A new report from a consulting firm found that nearly one in five public sector workers in the U.S. have been unable to afford health insurance premiums because of inadequate reimbursement and cost sharing.
A recent report from the Kaiser Family Foundation found that the cost of health insurance rose more than 60 percent in the last year, even as insurance premiums increased by about 20 percent, despite the Affordable Care Act.
The report’s authors, Richard A. Cote and Brian J. Smith, say the current system for covering health costs is unsustainable and has created a pay gap.
“It’s clear that we need to have a system where people are paid for doing the work they’re doing,” Cote said.
The new report, which was released on Wednesday, also found that in states that have adopted some form of single-payer, the average employee would pay more for their health insurance than a typical worker in the same state without a plan. “
The system we have right now is not sustainable.”
The new report, which was released on Wednesday, also found that in states that have adopted some form of single-payer, the average employee would pay more for their health insurance than a typical worker in the same state without a plan.
The authors say that single-payer would be “a significant improvement” in health care, but it is not the only solution to the rising cost of insurance.
The Kaiser Family Study surveyed more than 50,000 workers and found that workers in those states were paid less than they would be in the absence of a single-state plan.
Cotes said that while the new study suggests the single-payer system could solve some of the nation’s health care problems, it does not address all of them.

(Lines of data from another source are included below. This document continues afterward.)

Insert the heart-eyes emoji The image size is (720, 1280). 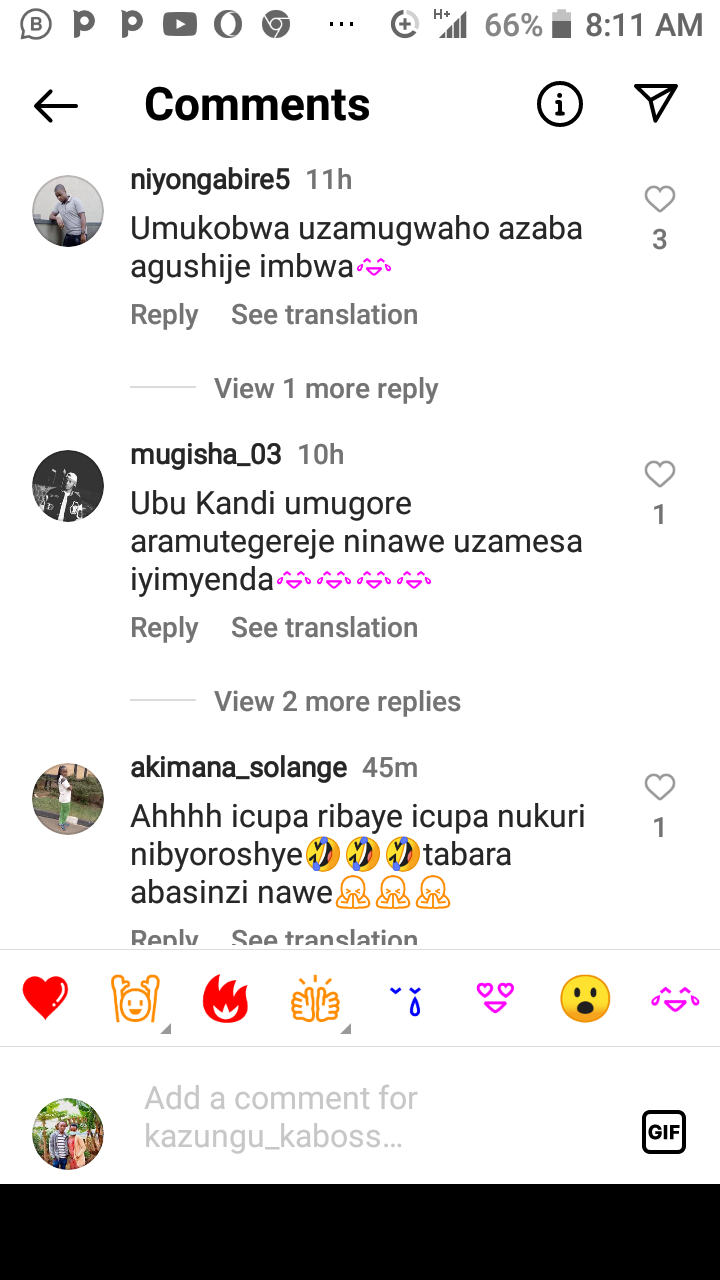pyautogui.click(x=495, y=998)
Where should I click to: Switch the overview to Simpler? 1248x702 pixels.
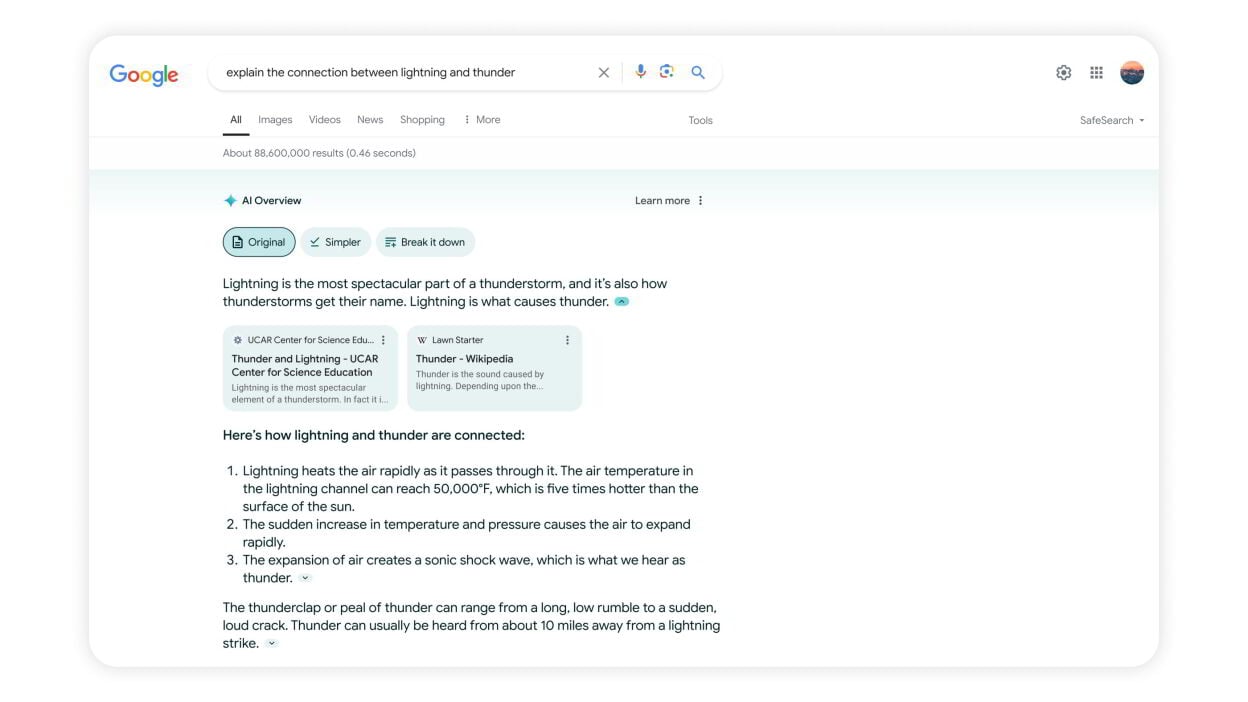coord(335,242)
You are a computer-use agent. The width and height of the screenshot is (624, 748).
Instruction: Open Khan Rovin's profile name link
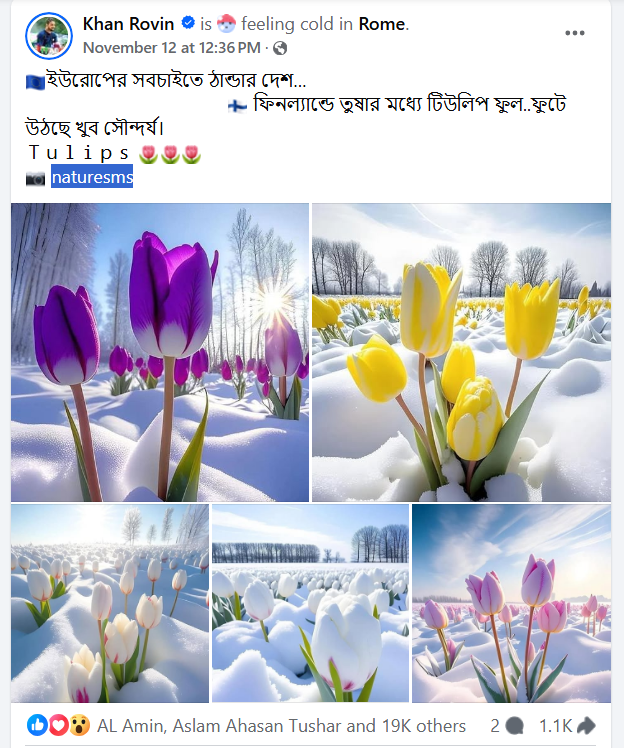[x=128, y=23]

“You’re still paying for the same care, and it’s still expensive, and you still get less for the care you do get,” he said.
The findings are a setback for Sen. Bernie Sanders, I-Vt., who has called for a single payer system in the United States.
But Cote argued that a single system could help workers afford the health insurance they need.
“There are many reasons why a single market system would be better than a system with two systems,” he told NPR.
“One, it could allow people to buy health insurance with less financial burden on employers, because employers would have to pay their workers more money to provide that care, for example, or to cover it on their own, which would help them afford it.
Two, the government would have a stake in making sure that people were getting the care they need, because that would allow for better pricing, and more competition among providers.”
In some parts of the country, a single state would also lower the cost for health insurance.
California, for instance, recently eliminated the requirement that private insurance plans cover the cost and have an “outpatient” presence at a hospital, instead allowing insurers to offer more services for the uninsured.
The new Kaiser report also found more than 70 percent of workers who signed up for health plans through the ACA, including some of President Donald Trump’s most ardent supporters, are not covered by their employers.
The survey found that those with employer-provided insurance are still paying a higher share of their income toward premiums than workers who have paid for their own coverage through the marketplaces.